Think of Northern Nigeria where Leah Sharibu, a young schoolgirl, remains in the hands of Boko Haram, having been abducted, raped, forcibly converted, and married. Since last Easter, more than 3,000 Christians have been killed in Nigeria – a country which last year received an average of £800,000 in UK aid every single day.

In Pakistan, another Commonwealth country, Maria Shahbaz is just one of around 1,000 Christian and Hindu girls, aged between 12 and 25, who are abducted annually – with impunity. Ten years ago, Shahbaz Bhatti, the Christian Minister for Minorities, was assassinated. No one has been brought to justice.
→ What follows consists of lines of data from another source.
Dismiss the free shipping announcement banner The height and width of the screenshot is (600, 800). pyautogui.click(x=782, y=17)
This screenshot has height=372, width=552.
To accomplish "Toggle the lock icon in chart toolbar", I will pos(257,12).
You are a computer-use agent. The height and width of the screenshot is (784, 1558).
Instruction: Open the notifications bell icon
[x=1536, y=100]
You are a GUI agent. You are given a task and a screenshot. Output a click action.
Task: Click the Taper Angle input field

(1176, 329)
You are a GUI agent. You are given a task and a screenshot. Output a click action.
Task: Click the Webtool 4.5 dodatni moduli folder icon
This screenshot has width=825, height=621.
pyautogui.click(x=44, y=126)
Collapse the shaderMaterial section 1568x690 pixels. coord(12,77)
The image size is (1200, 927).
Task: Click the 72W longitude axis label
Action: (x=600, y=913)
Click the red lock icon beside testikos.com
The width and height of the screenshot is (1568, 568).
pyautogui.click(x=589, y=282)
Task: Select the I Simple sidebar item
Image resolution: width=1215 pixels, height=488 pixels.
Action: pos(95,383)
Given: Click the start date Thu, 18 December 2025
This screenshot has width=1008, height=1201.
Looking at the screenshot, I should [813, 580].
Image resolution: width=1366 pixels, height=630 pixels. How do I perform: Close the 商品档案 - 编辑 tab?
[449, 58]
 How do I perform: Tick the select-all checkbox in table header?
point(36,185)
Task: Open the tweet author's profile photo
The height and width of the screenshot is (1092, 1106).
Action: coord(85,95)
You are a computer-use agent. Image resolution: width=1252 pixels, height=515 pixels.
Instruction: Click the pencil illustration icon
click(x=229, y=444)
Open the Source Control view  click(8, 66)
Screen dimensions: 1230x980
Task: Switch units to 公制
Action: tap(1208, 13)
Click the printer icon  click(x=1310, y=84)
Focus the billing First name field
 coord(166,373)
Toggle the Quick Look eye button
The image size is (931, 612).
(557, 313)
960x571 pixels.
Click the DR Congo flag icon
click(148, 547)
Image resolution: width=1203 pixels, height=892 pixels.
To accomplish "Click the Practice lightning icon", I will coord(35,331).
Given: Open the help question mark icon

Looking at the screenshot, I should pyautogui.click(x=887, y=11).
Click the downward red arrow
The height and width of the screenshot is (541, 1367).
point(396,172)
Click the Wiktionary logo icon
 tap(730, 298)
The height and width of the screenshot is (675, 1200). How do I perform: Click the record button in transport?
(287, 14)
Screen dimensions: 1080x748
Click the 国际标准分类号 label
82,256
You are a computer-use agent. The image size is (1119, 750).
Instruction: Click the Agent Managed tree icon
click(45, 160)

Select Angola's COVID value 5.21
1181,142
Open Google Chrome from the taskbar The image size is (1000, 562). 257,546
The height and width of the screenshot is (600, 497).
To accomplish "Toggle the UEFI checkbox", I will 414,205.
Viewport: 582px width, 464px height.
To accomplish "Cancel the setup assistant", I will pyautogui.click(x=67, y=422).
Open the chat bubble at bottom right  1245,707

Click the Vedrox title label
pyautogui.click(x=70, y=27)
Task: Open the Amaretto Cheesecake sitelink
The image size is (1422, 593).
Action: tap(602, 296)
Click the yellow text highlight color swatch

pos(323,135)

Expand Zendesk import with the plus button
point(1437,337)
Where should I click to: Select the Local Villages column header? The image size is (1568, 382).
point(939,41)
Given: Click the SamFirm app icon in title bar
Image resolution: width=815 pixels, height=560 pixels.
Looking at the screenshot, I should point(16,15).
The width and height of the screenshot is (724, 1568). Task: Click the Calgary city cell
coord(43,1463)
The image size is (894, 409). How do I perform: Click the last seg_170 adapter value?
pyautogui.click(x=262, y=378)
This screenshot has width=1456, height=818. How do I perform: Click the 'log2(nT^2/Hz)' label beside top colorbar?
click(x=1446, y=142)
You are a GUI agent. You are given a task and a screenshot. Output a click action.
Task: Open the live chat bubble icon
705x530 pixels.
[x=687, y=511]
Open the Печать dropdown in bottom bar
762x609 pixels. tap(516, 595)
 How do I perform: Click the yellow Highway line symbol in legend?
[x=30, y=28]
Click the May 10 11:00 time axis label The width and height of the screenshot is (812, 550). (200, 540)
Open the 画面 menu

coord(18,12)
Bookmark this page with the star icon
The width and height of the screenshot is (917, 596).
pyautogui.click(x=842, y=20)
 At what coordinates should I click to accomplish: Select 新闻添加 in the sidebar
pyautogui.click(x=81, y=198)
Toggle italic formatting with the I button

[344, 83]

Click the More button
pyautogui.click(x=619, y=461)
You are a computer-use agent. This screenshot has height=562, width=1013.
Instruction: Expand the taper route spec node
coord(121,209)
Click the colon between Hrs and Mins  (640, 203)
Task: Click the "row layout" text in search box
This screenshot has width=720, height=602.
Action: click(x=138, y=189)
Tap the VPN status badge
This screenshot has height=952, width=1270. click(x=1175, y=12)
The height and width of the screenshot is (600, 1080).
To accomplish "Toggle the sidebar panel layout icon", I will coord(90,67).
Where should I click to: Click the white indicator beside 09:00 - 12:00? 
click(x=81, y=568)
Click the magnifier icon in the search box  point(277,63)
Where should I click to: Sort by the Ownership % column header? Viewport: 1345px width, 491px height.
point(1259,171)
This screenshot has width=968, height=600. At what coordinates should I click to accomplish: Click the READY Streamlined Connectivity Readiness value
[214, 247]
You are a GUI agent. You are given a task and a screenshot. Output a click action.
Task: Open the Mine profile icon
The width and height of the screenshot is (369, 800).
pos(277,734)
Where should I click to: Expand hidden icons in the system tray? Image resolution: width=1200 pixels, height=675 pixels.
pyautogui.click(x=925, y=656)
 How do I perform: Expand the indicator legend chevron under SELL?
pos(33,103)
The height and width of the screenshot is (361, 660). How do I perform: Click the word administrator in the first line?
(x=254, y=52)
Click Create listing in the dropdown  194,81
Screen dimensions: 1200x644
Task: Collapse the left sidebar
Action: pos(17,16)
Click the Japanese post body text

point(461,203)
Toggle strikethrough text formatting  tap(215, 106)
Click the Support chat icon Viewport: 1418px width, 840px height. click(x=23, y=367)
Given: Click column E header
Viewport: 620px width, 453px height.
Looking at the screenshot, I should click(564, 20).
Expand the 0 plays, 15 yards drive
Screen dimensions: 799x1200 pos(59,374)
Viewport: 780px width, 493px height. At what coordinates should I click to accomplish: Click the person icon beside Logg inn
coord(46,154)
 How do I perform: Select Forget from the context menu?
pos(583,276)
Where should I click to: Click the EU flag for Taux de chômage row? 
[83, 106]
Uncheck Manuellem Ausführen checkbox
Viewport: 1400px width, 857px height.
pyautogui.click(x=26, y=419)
During the same period, Pakistan has been in receipt of £3 billion of UK aid, little of which reaches beleaguered minorities.

In Burma, the illegal military junta is stoking the fires of religious nationalism, targeting ethno-religious minorities such as Christian Kachin and Karen, and Muslim Rohingyas.  The appointment of my friend, Dr Sasa, an ethnic Chin, and a Christian, as the international envoy of Burma’s elected Parliamentarians.

Think, too, of the personal Calvaries of China’s religious minorities: the genocide against Uyghur Muslims; the incarceration of Christians in Hong Kong;  Tibet’s suffering Buddhists;  murdered Falun Gong practitioners ; bulldozed churches and arrested pastors – such as Pastor Wang Yi of Early Rain Church, now serving nine years in prison.

In neighbouring North Korea, another atheistic regime has created  what a UN report describes as “a State without parallel” .  A North Korean escapee from one of the concentration camps was a witness at a hearing I chaired in Westminster. She told us: “They tortured the Christians the most”.

These stories can be replicated in many other jurisdictions, from Sudan to Iran, Eritrea to Iraq – where genocide was the fate of Christians, Yazidis and other minorities.

The man who coined the word “genocide” was the Jewish Polish lawyer, Raphael Lemkin, and his work led to the Genocide Convention. He  argued that “international co-operation” was needed, “to liberate mankind from such an odious scourge”.

As a Treaty signatory we are committed to prevent, protect, and punish. But as Parliament has made clear in recent weeks these promises have been honoured mainly in their breach. William Hague was right to say there is a significant “gap between the commitments States have made and the reality of their actions.”

Both the Genocide Convention and Article 18 of the UDHR  are secular documents.  They could still offer the best hope to the religious and non religious alike. Along with better focused and prioritised practical help, through UK aid programmes, we really could turn the tables.

On a day when we remember an unjust trial, the violent use of torture, the degrading of human dignity, and judicial murder, we  might ask whether we march to such a very different tune, too often acquiescing in the shedding of innocent blood?

Good Friday was a bad day for humanity – but even the most monstrous crimes don’t have to be the final word. Beyond the Cross is an empty tomb, giving reassurance, meaning and perspective to our seemingly endless ability to inflict wounds and suffering on one another.